* **Goal of the exercise**:
Please output all of the entries exactly and omit any images they hold.

Records from a data source
__________
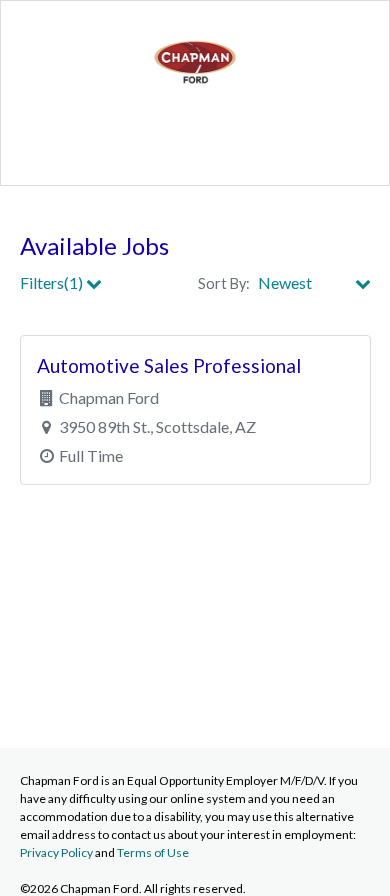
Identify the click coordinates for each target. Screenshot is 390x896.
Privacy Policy (56, 852)
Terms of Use (153, 852)
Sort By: (224, 283)
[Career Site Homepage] (195, 100)
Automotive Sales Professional (169, 365)
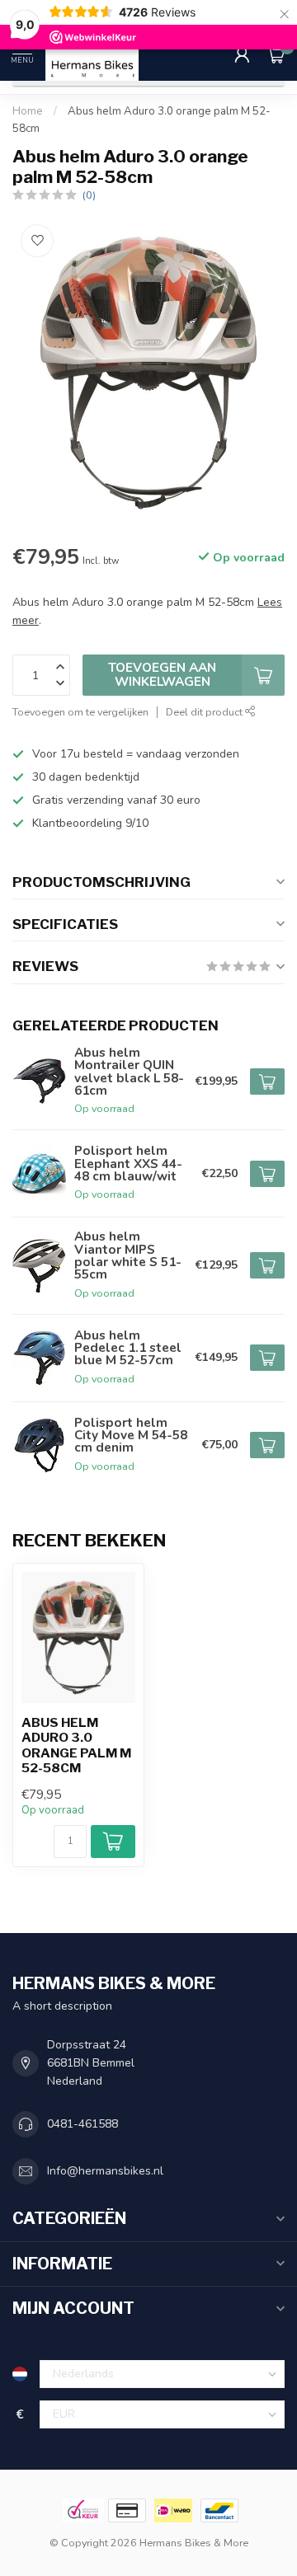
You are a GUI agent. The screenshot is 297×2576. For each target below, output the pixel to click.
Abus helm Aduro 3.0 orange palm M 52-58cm (76, 1745)
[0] (275, 54)
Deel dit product (205, 712)
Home (27, 111)
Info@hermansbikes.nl (105, 2171)
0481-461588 (82, 2124)
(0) (89, 195)
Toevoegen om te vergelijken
__________
* **Exercise answer**:
Identify the click coordinates for each target. Screenshot is 390x896.
Privacy Policy (56, 852)
Terms of Use (153, 852)
Sort By: (224, 283)
[Career Site Homepage] (195, 100)
Automotive Sales Professional (169, 365)
You are a GUI agent. The screenshot is 297×2576. For each target below, output the pixel to click.
Abus helm Aduro 3.0 orange palm M 52-58cm (76, 1745)
[0] (275, 54)
Deel dit product (205, 712)
Home (27, 111)
Info@hermansbikes.nl (105, 2171)
0481-461588 (82, 2124)
(0) (89, 195)
Toevoegen om te vergelijken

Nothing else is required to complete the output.